The TGS tender, issued under the Buy (Indian-IDDM) category, mandates indigenous design, development, and manufacture with at least 50% local content, a criterion the Bharat-52 meets effortlessly. KSSL’s years of R&D have refined the gun’s features, including an auxiliary power unit (APU) and autoloading system, ensuring compliance with the Army’s technical requirements for mobility, automation, and firepower. While the Dhanush has proven reliable in trials, its transition to a 52-caliber configuration could introduce unforeseen challenges, though failure in technical evaluations remains unlikely given AWEIL’s experience. Nevertheless, KSSL’s stable, battle-ready Bharat-52—already trialed by international clients like Saudi Arabia—offers a lower risk profile.

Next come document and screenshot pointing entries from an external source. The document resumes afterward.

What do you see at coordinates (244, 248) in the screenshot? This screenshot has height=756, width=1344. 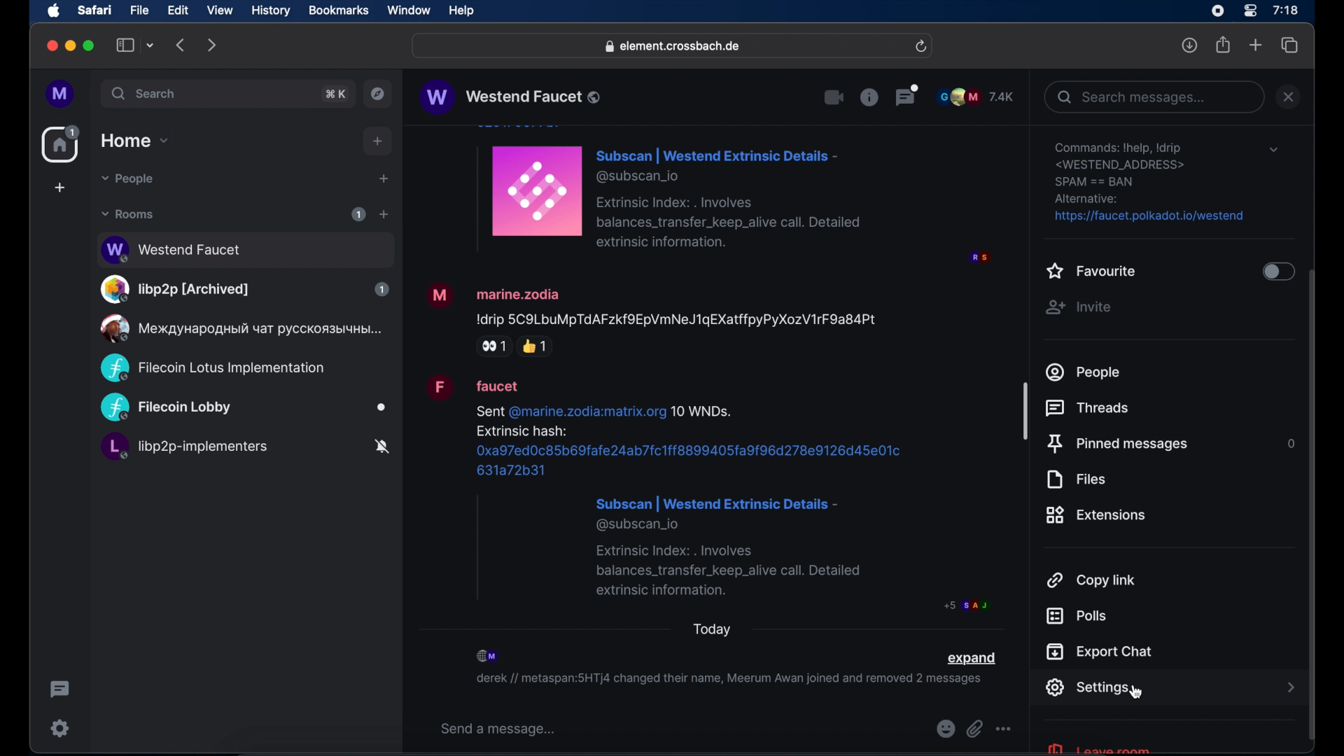 I see `public room` at bounding box center [244, 248].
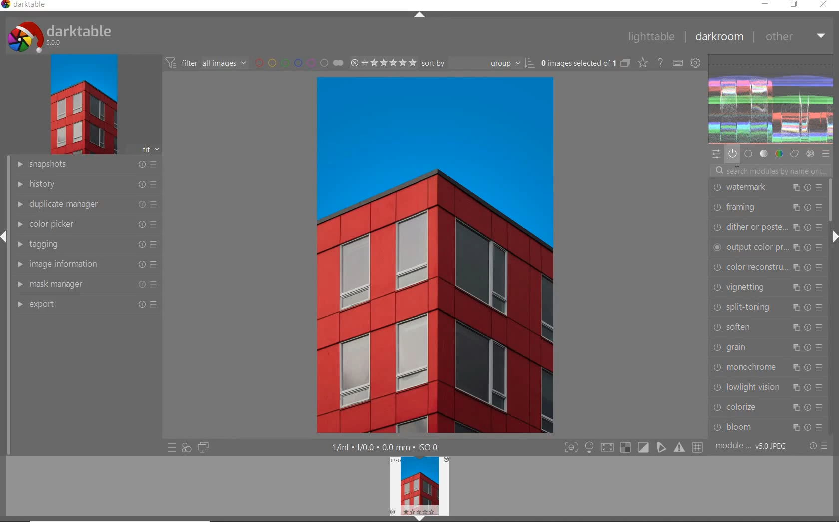 The image size is (839, 522). I want to click on quick access to preset, so click(172, 448).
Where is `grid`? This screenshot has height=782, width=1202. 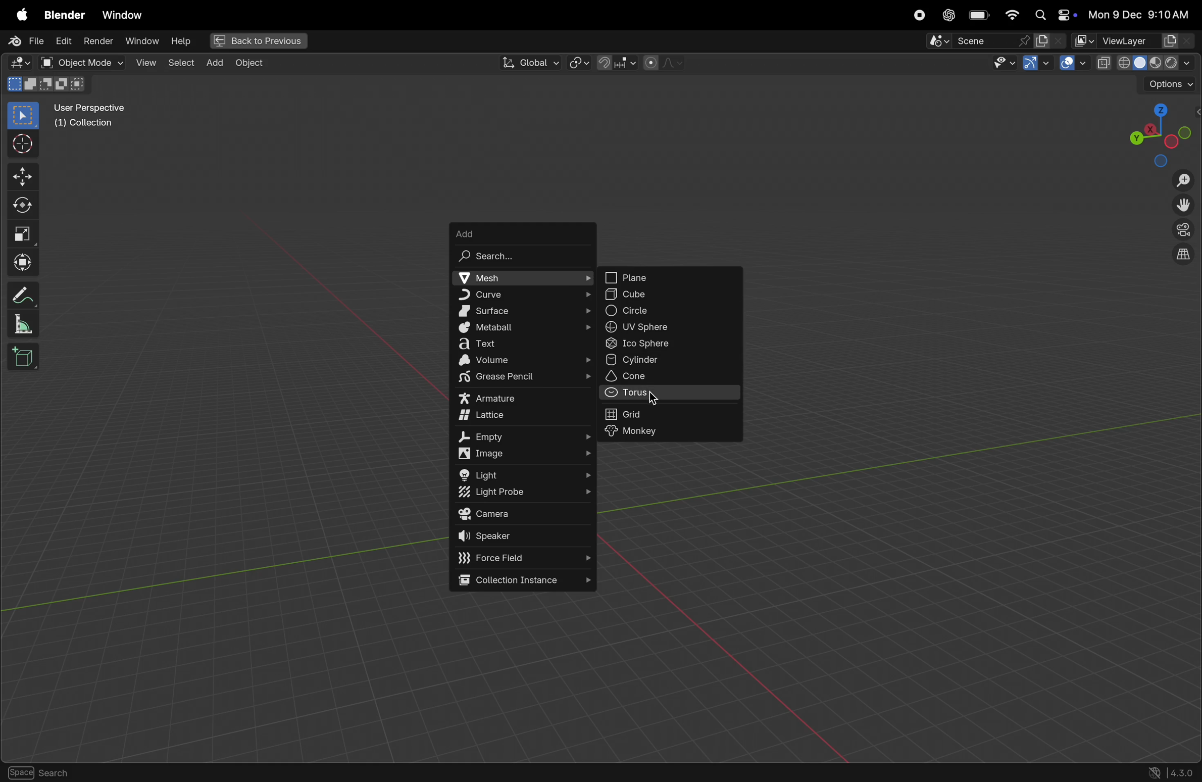 grid is located at coordinates (673, 414).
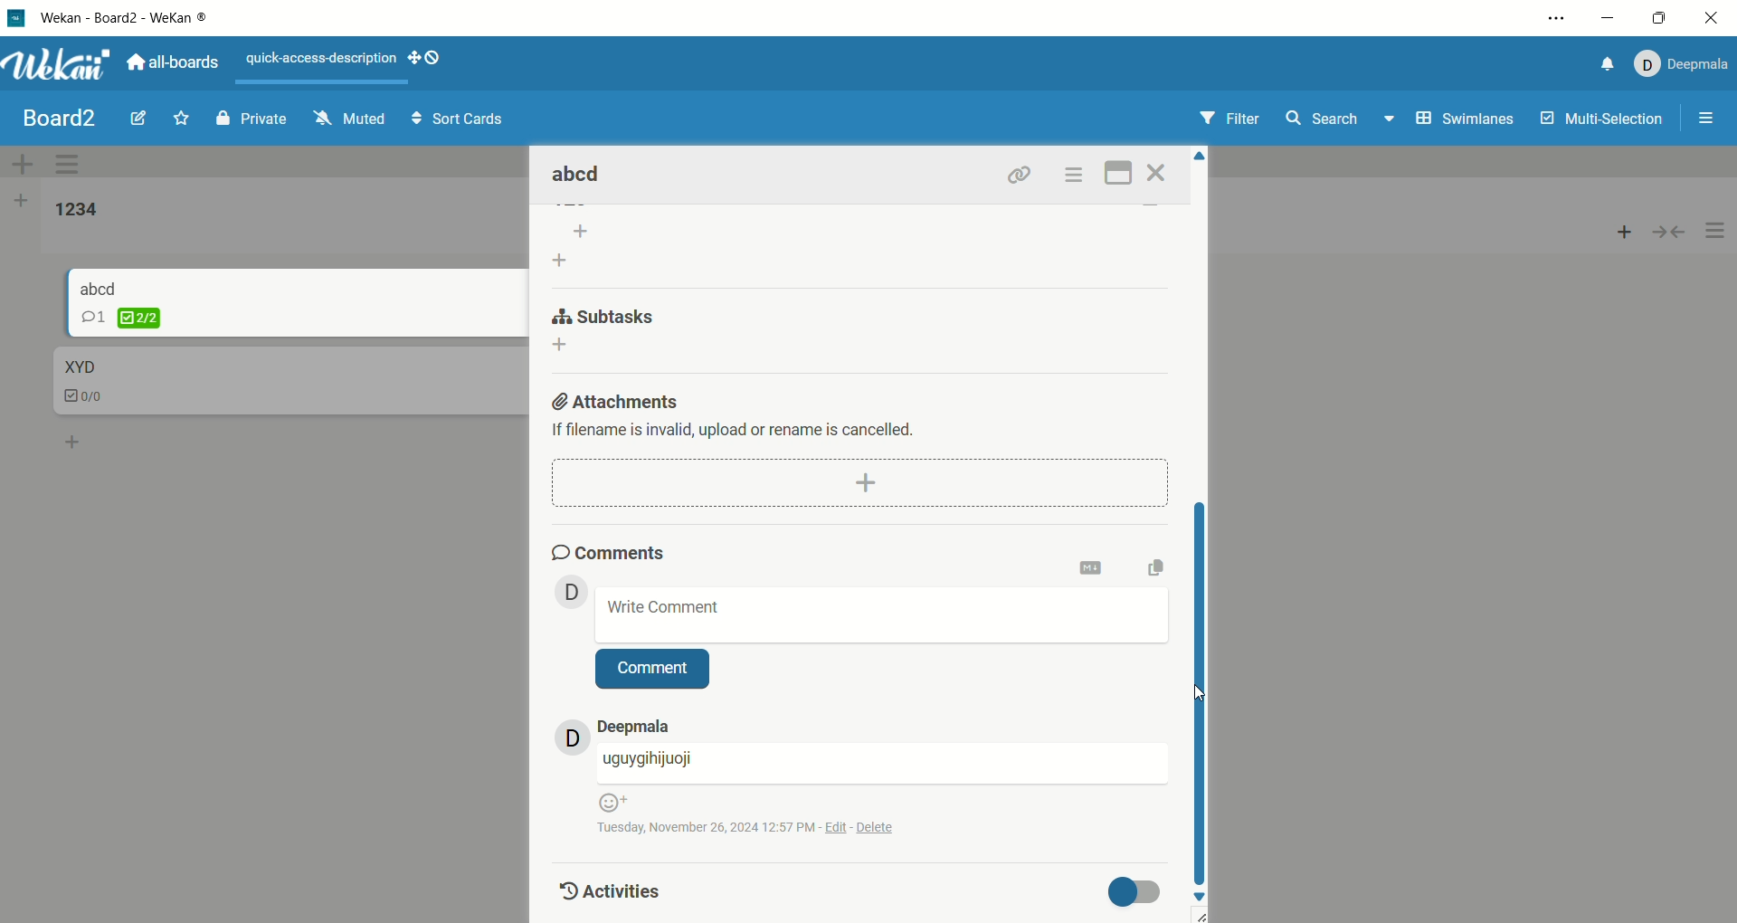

Cost remains the decisive factor. At ?11-12 crore per unit, the Bharat-52 undercuts the ATAGS by nearly 50%, a margin that could translate into billions in savings over the 1,500-unit program. For the initial 400-gun tender alone, KSSL’s pricing could shave ?4,000 crore off the ATAGS-based cost, making it an irresistible proposition for a budget-conscious MoD. TASL and L&T, burdened by the need to amortize new production investments, are unlikely to match this without compromising margins or relying on subsidies—a tough sell in a competitive bid.